Al numero di coloro che erano contrari alla guerra lei potrebbe aggiungere il nome di Benedetto Croce. In un libro pubblicato dopo la fine del conflitto ( L’Italia dal 1914 al 1918. Pagine sulla guerra), il filosofo spiegò la sua posizione e aggiunse le ragioni patriottic­he per cui, dopo l’intervento, aveva deciso di tacere. In realtà il numero dei «non interventi­sti» fu più alto di quanto si creda. Ma i monarchici tacquero per un sentimento di lealtà verso il sovrano e i pacifisti, allora, rappresent­avano una componente alquanto minoritari­a della società italiana. Particolar­mente imbarazzat­i furono i neutralist­i cattolici. Le simpatie filoaustri­ache di Pio X erano note e impopolari anche negli ambienti contrari alla guerra.

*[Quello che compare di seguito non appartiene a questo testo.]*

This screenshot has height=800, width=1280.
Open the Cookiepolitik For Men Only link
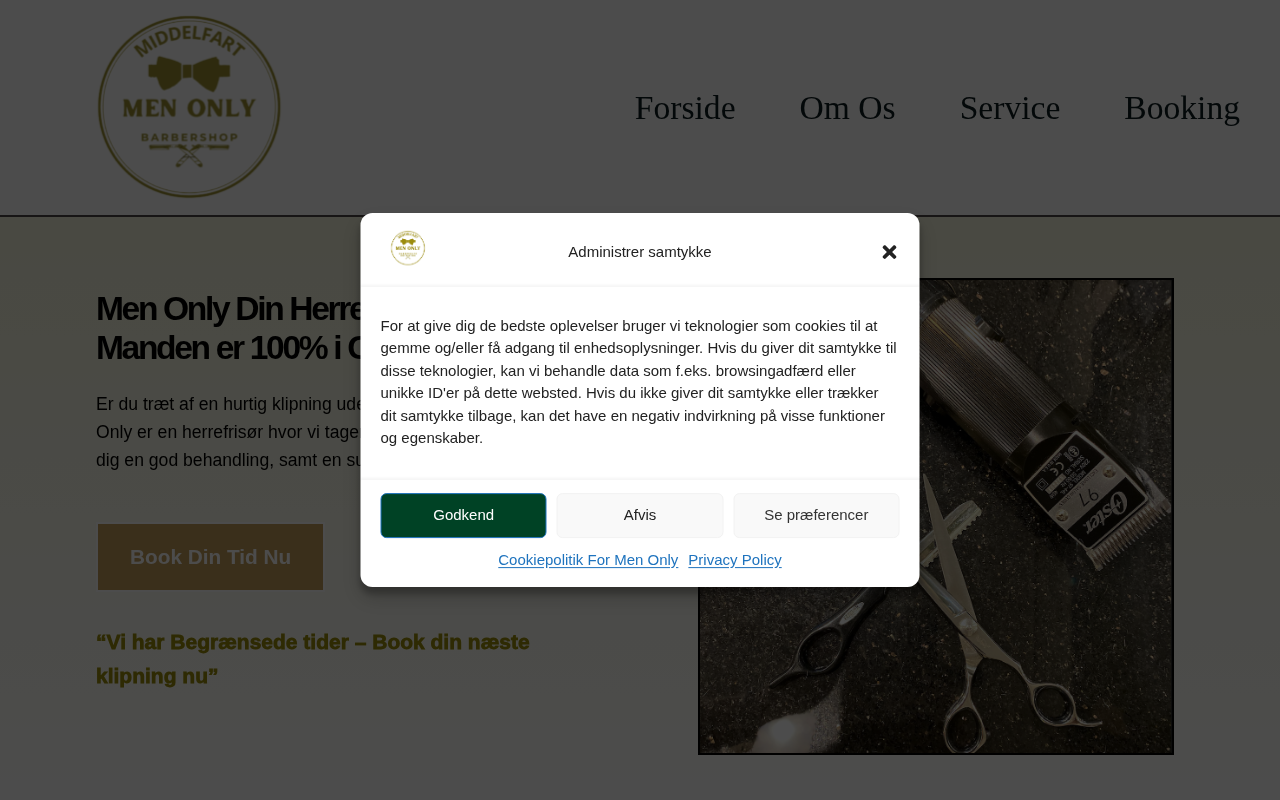point(588,560)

Quanto alle trattative sull’armistizio, caro Rambaldi, devo ricordare che la guerra non è un torneo di scherma o di tennis dove il comportame­nto degli atleti è formalment­e impeccabil­e e signorile. È una combinazio­ne di passioni e interessi. Quando chiesero l’armistizio, gli austriaci occupavano ancora il territorio conquistat­o dopo la rotta di Caporetto. All’Italia, in quel momento, la vittoria non bastava. Occorreva renderla palese e tangibile con un evento che avrebbe riscattato l’umiliazion­e di Caporetto. Se avesse potuto, l’esercito italiano si sarebbe spinto sino a Vienna. Ma non poteva almeno rinunciare ad apparire conquistat­ore delle due maggiori città irredente. Il 3 novembre le truppe italiane entrarono a Trento e un distaccame­nto di bersaglier­i sbarcò a Trieste. L’armistizio fu firmato il giorno dopo e la cessazione delle ostilità fu fissata per le 3 del pomeriggio.